Residents were allowed to park vehicles on either side of the washout in the evening hours, but had to remove them by morning before work crews arrive.
The road leading up to the mammoth washout was dark and unlit. Crossing the crumbling side of the road was scary, to say the least, and residents feared someone was going to fall off the drop off, which was at least one story deep in some parts.
The trip across was made more harrowing by the noise of startled beavers, who residents say are a big contributor to the water spilling over the roadway.
Some residents claim that for years they have volunteered to clean out the three drainage pipes beneath Lakeview that connect Turtle Pond and Lake Placid, but have quickly been stopped by the Association.
The Association denies ever trying to stop residents from clearing the drains and are always welcoming help from the residents.

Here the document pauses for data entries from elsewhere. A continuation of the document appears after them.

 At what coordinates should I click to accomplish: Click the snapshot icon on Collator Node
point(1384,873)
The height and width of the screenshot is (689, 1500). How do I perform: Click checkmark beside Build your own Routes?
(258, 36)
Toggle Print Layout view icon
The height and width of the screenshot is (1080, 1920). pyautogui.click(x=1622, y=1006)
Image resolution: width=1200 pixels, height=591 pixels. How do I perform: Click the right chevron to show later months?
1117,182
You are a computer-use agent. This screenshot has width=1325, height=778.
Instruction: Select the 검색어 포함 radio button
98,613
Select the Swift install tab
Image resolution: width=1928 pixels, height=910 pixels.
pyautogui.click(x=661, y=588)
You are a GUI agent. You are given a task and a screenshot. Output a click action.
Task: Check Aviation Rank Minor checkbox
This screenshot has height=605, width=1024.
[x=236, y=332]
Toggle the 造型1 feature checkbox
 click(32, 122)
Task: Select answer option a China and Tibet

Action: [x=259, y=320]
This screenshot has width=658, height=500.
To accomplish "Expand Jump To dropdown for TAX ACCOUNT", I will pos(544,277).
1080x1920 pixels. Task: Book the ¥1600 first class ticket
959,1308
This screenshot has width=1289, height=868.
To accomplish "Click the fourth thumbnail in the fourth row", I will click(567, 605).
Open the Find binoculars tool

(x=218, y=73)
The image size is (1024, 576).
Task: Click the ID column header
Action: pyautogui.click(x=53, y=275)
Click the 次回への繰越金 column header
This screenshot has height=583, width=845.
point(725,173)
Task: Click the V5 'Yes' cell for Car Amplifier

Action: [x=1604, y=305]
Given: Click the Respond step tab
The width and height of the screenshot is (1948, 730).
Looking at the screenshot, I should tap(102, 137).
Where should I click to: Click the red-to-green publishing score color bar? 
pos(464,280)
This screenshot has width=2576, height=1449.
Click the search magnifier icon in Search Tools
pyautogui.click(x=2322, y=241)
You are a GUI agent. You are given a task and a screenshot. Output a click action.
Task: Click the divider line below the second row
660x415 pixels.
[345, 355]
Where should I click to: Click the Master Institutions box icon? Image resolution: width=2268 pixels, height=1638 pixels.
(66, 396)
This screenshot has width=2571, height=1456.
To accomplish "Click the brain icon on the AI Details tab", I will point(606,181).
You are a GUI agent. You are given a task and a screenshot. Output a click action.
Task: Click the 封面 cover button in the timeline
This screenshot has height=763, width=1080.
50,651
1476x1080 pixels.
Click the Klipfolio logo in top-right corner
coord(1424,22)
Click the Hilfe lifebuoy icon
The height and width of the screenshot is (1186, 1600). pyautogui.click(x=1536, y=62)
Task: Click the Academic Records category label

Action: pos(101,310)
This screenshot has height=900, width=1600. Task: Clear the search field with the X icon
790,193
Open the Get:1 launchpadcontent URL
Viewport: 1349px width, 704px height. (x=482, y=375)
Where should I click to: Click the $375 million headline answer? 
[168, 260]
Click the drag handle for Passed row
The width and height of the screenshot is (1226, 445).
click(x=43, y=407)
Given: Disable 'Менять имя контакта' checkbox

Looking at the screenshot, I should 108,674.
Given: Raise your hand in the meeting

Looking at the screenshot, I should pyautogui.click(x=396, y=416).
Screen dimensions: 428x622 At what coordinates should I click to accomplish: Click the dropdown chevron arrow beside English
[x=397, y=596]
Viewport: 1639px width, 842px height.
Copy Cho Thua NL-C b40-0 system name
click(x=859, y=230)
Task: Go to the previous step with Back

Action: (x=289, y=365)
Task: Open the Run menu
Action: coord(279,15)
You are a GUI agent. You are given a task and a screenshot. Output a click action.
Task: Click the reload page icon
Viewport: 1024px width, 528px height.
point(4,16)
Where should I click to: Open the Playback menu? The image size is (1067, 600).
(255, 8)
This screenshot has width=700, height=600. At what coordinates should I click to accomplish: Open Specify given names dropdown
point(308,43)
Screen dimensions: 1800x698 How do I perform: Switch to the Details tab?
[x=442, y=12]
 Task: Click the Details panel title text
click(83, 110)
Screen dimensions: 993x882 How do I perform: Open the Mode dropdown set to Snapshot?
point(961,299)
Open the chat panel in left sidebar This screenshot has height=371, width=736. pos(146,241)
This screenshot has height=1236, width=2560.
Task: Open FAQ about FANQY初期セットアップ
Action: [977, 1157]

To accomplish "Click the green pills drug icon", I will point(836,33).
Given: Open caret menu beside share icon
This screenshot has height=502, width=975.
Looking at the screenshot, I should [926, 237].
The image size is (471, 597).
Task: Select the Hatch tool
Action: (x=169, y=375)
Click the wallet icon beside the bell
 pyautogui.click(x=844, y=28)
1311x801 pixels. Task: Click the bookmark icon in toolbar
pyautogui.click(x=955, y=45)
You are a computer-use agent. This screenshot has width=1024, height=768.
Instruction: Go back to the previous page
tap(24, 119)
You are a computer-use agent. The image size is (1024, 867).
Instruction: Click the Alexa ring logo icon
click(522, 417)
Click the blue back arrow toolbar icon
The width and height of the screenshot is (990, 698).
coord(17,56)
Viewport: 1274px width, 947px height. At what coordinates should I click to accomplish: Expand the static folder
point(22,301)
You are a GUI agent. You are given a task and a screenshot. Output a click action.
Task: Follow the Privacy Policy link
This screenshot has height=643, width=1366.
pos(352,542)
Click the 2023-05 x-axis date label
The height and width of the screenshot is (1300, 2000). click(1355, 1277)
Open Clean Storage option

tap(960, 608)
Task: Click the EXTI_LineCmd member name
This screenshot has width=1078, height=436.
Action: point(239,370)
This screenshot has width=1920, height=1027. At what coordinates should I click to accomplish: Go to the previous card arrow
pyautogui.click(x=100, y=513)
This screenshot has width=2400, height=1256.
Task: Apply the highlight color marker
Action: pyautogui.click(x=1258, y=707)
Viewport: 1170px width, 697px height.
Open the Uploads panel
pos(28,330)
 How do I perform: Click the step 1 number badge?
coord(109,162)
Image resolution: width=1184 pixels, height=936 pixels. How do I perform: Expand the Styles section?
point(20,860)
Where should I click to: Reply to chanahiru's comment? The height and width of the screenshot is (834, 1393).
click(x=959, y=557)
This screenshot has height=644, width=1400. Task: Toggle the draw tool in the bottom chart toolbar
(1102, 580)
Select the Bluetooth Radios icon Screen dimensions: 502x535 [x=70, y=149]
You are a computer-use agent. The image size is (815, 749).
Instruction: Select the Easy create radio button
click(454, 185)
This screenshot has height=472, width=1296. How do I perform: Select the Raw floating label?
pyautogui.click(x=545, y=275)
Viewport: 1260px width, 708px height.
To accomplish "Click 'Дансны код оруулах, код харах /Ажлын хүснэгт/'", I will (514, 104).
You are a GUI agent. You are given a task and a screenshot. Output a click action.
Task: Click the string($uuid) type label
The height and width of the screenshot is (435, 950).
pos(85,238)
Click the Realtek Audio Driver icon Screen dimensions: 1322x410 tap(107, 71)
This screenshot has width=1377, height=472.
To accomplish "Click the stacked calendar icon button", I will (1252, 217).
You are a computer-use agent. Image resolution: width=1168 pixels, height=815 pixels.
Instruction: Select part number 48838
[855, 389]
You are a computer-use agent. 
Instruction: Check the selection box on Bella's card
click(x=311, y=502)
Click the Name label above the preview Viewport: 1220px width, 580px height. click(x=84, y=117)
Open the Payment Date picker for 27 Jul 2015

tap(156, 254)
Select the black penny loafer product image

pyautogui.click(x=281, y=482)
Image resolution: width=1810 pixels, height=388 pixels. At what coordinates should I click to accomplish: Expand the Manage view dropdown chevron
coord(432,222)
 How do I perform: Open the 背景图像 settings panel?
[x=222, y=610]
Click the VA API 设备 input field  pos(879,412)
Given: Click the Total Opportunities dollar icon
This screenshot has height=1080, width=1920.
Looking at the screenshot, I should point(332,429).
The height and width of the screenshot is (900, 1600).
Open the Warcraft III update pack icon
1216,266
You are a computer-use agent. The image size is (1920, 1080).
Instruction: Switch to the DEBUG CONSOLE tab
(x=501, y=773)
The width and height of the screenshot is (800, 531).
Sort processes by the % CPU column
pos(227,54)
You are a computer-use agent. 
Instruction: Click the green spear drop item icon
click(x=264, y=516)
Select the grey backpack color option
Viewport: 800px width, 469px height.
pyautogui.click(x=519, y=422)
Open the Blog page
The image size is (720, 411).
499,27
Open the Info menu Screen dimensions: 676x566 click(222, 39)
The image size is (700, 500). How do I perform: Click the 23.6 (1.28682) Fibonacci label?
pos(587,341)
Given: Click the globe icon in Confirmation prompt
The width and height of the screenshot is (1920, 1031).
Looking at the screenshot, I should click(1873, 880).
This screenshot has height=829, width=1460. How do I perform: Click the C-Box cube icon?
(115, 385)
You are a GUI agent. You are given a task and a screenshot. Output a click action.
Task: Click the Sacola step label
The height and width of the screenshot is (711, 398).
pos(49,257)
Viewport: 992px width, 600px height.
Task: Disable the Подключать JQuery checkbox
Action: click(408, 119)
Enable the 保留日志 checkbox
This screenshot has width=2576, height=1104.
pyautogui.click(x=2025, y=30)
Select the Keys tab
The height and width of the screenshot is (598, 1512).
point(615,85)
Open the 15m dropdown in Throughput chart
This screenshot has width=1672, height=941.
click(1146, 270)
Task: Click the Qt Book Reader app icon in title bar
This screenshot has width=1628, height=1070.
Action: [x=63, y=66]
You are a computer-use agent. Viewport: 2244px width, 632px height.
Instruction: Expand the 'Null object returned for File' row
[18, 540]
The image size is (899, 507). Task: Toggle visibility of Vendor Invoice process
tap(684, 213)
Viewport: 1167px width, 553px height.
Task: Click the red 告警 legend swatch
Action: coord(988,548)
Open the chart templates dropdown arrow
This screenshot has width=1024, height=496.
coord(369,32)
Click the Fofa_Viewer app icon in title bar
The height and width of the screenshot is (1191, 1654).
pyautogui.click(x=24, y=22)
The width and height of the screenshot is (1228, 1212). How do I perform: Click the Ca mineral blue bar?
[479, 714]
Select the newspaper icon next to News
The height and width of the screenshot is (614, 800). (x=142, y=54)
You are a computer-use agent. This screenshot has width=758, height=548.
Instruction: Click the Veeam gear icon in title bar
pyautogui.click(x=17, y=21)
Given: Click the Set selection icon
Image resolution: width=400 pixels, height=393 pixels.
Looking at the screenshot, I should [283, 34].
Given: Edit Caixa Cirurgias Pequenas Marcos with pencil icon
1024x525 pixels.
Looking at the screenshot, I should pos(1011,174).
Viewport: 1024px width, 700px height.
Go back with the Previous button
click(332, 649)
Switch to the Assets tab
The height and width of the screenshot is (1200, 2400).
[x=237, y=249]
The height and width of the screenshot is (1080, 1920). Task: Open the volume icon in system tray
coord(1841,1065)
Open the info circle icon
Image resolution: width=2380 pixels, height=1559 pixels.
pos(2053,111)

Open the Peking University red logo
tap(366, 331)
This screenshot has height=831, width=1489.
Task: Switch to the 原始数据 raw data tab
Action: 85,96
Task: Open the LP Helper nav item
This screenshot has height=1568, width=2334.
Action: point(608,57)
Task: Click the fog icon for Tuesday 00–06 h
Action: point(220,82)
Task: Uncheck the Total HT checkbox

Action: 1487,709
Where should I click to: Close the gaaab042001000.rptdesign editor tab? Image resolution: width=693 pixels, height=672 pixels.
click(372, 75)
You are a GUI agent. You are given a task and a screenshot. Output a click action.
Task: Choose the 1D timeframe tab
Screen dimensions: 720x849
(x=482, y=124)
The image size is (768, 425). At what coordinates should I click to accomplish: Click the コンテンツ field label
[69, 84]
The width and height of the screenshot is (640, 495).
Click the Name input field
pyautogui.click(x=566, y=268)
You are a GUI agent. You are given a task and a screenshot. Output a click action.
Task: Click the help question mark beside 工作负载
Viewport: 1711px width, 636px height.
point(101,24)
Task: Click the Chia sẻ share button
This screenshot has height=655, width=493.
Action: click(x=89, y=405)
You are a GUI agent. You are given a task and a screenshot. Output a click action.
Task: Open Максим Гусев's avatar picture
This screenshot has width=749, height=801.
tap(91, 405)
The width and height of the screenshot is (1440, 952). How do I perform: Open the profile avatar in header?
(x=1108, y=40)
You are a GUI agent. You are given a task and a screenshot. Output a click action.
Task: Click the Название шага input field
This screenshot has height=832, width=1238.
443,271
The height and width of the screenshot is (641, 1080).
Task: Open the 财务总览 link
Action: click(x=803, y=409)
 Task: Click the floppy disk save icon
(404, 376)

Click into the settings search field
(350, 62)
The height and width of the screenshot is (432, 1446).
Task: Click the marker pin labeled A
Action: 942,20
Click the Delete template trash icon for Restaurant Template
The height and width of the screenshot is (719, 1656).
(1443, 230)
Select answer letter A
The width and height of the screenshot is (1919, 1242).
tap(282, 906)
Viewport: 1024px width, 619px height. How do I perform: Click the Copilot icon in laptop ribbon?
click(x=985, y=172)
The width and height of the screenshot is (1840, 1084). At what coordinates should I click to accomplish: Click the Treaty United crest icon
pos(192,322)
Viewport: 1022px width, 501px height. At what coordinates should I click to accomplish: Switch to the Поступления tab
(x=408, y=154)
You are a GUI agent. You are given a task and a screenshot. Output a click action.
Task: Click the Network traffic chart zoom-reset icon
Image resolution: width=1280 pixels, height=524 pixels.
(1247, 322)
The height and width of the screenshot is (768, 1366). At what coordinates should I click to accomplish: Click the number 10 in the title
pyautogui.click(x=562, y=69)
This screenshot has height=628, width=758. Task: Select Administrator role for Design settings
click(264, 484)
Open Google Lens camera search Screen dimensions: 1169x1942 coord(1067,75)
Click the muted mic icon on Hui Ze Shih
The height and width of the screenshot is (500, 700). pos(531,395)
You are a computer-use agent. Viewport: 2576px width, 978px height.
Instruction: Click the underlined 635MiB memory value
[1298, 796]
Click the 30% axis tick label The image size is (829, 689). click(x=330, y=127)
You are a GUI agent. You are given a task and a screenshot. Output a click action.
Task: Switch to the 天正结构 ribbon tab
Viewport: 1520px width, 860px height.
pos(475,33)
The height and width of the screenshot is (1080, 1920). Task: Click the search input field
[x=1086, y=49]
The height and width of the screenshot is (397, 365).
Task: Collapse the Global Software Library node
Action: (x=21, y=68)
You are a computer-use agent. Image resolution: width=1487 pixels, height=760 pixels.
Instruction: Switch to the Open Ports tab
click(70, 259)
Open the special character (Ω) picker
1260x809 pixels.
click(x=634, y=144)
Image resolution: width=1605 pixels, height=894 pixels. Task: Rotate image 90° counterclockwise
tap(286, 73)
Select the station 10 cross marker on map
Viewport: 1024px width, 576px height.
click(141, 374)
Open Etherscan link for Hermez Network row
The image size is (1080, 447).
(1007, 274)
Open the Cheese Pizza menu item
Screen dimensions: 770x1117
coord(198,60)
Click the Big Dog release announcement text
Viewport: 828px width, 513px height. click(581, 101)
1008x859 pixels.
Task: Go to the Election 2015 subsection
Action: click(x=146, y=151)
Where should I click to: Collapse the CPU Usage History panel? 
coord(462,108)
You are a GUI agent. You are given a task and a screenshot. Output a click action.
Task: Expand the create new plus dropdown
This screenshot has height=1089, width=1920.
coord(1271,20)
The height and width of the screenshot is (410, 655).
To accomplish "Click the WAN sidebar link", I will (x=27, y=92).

The Placid Bay Civic Association met at 7 p.m. on Sept. 13 to discuss what actions would be taken with Lakeview Drive and the progress being made. Surveys were passed out to residents to list concerns and immediate needs in an attempt to get residents help they desperately needed.
The few residents from the “dark side” who managed to get word of the meeting and make it to the civic center, listened to presentations by VDOT and The PBE Water Company but were still concerned because their needs had not been met.
David Brown, VDOT Resident Administrator for the Northern Neck, spoke to a crowd of more than 50 people, only about 10 of whom were residents of the from the section beyond Lake Placid, including three on the board.
Brown reported that VDOT was stalled until the contractor working on replacing the permanent sewer line was finished.
Brown addressed resident concerns that the road would eventually have measures put in place to avoid future problems but stated that the main goal was a temporary fix to allow vehicle traffic to get across and estimated a Thursday or Friday completion for that phase of the project.
Stranded residents were skeptical of that goal, saying the crews working on replacing the permanent sewer are knocking off early.
Brown said Lakeview is considered a secondary road and funding in recent years has not allowed upgrades, but assured residents with the amount of rainfall for the area, even if the road was up to code it would have washed out due to the succession of dam breaks in the area.
The following day residents began to see a marked improvement. VDOT road crews and Franklin Mechanical worked side by side, installing the permanent sewer line then filling in dirt until the work was completed and a temporary dirt road was finished by 7 p.m. on Thursday Sept. 15. More work needs to be done but residents can now leave the subdivision in vehicles.
Cheers could be heard through out the neighborhood when Lakeview Drive reopened.